[TASK STATEMENT] Please return, word for word, the part of the MPI issues text that begins with the words containing "A different task-per-node" and ends with "freed before MPI_Finalize.".

[EXTRACTED TEXT]
►

Segfaulting with calls to MPI_Win_allocate_shared function on multiple CPU nodes

  • Vendor: HPE
  • Description: The FHI-aims code uses the MPI-3 Shared Memory model. When CPU nodes (as opposed to GPU nodes) are used and the number of MPI tasks per node goes over a certain threshold (46 in case of the problem tested), a multi-node run segfaults at a function call to MPI_Win_allocate_shared.

    ...
    Program received signal SIGSEGV: Segmentation fault - invalid memory reference.
    
    #0  0x14e493c23372 in ???
    #1  0x14e493c22505 in ???
    #2  0x14e493253dbf in ???
    ...
    #11  0x14e49424a3d4 in ???
    #12  0x2121b80 in __mpi_shm_MOD_allocate_shm_arr_1dr_diml
            at /pscratch/sd/e/elvis/FHIaims/src/mpi_shm.f90:152
    ...
    

    A different task-per-node count triggers a segfault at a different MPI_Win_allocate_shared call in the code.

  • Status: In progress

  • Status: Fixed in cray-mpich/8.1.29
  • Availability: cray-mpich 8.1.29 or later not available yet

Error occurs when MPI window object is not freed

  • Vendor: HPE
  • Description: Messages about a fatal MPI finalize error are generated when a MPI window object is not freed before MPI_Finalize.

    MPICH ERROR [Rank 0] [job id 23533657.21] [Tue Mar 26 16:56:36 2024] [nid006635] - Abort(806971663) (rank 0 in comm 0): Fatal error in PMPI_Finalize: Other MPI error, error stack:
    PMPI_Finalize(214)...............: MPI_Finalize failed
    PMPI_Finalize(161)...............:
    MPID_Finalize(710)...............:
    MPIDI_OFI_mpi_finalize_hook(1046): OFI endpoint close failed (ofi_init.c:1046:MPIDI_OFI_mpi_finalize_hook:Device or resource busy)
    ...

◄

[DATA UNDER STUDY]
►

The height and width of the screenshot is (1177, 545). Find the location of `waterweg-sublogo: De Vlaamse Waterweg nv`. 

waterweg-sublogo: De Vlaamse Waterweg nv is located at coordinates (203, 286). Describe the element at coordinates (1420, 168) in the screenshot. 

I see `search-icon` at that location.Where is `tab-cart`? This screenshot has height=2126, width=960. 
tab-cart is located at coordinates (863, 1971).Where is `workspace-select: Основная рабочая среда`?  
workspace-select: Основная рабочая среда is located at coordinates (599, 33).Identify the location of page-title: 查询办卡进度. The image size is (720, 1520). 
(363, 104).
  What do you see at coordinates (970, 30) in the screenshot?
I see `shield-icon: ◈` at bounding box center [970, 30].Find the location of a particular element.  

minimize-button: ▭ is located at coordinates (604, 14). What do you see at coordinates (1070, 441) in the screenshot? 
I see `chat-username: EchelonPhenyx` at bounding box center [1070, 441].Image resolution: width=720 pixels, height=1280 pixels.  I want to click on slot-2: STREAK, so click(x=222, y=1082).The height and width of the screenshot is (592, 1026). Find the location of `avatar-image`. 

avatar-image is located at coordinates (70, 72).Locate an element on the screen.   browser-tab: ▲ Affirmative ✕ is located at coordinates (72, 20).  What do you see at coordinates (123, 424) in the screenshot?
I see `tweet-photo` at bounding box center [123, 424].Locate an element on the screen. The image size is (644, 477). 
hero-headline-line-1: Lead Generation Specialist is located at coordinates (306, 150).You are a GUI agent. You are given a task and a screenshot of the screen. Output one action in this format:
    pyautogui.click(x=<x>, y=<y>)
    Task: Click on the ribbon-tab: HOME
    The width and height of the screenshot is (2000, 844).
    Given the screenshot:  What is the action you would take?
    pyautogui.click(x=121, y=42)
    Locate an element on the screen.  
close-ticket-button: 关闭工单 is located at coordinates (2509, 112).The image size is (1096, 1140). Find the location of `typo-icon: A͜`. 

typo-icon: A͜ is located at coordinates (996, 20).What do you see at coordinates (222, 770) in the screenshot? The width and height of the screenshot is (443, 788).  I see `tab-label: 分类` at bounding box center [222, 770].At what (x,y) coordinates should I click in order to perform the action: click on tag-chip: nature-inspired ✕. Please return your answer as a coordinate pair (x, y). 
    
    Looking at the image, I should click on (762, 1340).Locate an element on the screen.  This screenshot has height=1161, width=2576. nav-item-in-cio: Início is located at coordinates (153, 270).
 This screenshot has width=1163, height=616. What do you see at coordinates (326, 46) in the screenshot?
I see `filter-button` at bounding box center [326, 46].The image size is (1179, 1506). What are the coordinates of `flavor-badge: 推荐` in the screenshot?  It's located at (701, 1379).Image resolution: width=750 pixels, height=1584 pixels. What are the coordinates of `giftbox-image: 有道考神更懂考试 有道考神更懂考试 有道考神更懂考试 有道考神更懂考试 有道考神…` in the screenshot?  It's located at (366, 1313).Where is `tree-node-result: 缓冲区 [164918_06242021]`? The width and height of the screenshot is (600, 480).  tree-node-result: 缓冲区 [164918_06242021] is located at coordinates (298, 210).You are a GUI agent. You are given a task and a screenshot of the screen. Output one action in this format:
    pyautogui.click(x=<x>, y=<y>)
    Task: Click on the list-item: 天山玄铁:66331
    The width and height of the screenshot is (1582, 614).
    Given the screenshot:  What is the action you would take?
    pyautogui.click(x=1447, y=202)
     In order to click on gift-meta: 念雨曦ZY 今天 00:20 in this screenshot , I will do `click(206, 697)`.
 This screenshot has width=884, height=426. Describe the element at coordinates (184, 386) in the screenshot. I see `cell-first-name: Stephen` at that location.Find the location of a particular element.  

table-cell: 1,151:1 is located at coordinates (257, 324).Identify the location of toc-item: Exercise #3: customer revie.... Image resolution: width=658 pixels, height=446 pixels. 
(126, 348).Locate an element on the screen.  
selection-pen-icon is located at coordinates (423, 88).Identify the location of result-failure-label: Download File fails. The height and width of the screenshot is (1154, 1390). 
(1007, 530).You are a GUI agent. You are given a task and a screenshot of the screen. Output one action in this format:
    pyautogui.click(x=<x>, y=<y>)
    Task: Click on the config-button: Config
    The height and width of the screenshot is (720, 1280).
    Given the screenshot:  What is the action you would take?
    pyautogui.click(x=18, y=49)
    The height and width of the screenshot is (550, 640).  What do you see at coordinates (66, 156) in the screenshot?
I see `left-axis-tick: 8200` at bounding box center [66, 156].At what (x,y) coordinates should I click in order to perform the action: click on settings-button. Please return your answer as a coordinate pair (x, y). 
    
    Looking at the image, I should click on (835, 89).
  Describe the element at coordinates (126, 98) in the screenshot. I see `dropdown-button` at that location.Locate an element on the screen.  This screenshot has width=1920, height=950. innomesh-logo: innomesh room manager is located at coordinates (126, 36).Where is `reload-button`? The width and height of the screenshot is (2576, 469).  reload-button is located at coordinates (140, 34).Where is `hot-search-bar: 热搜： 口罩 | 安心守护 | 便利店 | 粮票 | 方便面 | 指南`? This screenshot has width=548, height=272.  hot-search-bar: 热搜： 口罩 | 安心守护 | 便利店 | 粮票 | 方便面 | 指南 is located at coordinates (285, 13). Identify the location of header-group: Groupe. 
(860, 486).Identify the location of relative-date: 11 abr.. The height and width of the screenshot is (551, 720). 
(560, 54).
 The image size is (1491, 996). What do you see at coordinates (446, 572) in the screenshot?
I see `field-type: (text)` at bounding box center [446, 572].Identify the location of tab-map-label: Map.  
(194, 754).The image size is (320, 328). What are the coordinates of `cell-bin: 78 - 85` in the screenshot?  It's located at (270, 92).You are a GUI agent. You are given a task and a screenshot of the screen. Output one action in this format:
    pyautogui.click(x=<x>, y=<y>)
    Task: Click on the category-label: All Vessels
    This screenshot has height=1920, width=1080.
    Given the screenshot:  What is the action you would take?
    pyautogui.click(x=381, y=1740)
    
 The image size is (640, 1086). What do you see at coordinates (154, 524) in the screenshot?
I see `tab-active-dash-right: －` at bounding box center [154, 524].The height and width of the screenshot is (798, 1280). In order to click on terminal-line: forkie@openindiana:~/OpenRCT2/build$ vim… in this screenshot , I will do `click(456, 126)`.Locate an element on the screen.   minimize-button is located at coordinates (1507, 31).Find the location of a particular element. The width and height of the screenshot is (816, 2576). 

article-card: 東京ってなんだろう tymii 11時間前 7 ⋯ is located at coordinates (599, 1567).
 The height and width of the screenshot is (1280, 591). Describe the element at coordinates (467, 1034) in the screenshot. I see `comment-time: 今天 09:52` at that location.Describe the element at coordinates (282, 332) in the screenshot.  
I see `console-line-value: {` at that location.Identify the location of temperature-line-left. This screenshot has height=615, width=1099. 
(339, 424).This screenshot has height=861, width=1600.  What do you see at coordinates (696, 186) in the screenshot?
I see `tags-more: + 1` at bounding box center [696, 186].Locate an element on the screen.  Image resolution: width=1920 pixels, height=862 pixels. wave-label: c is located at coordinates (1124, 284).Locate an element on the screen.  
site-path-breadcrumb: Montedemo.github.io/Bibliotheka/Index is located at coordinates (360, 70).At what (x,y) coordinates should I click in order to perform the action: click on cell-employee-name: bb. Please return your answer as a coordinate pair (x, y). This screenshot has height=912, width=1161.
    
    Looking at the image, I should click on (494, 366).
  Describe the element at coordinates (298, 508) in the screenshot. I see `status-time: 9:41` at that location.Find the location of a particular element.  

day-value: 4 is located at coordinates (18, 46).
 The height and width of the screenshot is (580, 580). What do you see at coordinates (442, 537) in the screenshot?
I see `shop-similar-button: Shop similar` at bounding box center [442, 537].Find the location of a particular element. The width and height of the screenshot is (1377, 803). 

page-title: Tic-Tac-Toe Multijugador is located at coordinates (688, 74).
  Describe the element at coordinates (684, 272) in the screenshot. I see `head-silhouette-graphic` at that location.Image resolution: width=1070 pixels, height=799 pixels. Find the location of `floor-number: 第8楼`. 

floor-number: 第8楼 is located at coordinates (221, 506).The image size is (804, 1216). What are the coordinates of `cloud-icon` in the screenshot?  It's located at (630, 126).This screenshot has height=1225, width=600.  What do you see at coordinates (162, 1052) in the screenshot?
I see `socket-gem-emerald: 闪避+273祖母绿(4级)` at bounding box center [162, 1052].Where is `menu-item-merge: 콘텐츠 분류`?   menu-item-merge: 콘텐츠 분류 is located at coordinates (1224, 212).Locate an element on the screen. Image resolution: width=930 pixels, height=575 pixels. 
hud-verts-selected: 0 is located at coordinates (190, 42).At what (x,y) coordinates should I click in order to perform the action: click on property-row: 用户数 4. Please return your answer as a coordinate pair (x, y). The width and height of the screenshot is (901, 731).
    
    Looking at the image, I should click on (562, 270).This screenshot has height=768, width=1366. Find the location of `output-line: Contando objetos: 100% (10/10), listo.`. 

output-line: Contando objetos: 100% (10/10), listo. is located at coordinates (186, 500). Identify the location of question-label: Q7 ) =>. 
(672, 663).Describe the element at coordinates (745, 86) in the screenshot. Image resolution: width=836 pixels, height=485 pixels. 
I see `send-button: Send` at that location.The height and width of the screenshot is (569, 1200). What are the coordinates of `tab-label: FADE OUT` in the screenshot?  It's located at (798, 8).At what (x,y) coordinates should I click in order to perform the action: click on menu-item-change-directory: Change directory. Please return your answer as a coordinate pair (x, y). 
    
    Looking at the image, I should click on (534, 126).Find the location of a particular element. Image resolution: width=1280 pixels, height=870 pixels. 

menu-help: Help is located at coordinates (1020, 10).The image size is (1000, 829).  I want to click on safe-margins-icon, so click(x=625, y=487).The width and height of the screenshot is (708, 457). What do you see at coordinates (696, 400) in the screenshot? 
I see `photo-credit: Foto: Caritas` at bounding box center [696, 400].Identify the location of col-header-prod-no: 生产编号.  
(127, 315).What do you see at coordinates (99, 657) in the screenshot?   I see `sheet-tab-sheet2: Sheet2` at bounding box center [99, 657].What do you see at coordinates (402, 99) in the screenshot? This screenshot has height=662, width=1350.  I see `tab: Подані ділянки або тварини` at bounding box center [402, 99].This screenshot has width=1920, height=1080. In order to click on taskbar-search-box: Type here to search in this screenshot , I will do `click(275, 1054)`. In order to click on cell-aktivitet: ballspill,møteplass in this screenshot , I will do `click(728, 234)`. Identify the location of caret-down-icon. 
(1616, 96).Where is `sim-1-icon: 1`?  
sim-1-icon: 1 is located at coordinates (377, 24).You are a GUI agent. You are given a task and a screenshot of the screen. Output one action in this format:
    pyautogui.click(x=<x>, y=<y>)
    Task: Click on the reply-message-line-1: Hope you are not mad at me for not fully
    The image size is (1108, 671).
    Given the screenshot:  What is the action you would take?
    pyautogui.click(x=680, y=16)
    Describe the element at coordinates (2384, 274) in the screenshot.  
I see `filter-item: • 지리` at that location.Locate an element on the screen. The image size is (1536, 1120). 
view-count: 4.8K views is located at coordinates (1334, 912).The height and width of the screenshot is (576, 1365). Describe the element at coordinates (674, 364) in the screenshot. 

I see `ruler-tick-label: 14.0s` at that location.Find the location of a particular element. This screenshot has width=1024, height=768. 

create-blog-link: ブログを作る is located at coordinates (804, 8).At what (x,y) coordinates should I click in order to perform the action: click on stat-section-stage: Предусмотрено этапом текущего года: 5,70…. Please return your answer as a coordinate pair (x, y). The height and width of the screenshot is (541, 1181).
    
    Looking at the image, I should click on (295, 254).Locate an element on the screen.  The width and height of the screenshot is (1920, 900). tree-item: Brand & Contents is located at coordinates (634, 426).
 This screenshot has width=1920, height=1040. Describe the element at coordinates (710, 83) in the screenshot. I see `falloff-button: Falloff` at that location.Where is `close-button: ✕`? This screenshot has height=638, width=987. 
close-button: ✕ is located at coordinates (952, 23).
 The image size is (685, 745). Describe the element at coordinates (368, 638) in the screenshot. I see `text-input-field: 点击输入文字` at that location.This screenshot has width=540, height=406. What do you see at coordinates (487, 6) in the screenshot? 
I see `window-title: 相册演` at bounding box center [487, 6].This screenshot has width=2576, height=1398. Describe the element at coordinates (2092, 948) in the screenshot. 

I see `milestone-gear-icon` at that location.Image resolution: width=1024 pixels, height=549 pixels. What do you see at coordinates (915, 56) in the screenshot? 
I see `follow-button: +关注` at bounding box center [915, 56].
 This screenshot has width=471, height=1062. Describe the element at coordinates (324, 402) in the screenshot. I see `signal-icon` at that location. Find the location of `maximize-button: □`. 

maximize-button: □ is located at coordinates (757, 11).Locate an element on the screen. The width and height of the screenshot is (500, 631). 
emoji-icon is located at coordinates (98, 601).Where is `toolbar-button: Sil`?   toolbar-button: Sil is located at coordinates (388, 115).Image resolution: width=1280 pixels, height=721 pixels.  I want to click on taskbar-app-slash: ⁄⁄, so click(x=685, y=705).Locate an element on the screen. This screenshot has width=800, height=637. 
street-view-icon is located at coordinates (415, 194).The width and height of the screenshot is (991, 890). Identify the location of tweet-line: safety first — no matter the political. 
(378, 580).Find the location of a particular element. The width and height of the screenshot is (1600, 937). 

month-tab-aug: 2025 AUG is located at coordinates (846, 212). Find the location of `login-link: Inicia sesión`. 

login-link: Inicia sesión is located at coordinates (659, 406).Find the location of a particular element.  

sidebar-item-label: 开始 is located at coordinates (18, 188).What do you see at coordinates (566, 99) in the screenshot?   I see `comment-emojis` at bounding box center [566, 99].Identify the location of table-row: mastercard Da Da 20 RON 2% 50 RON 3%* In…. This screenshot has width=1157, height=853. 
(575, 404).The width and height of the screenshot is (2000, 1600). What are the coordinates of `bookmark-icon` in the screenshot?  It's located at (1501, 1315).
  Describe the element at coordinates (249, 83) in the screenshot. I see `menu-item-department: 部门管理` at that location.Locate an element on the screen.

◄

[REPLY TO THE EXERCISE]
A different task-per-node count triggers a segfault at a different MPI_Win_allocate_shared call in the code.

  • Status: In progress

  • Status: Fixed in cray-mpich/8.1.29
  • Availability: cray-mpich 8.1.29 or later not available yet

Error occurs when MPI window object is not freed

  • Vendor: HPE
  • Description: Messages about a fatal MPI finalize error are generated when a MPI window object is not freed before MPI_Finalize.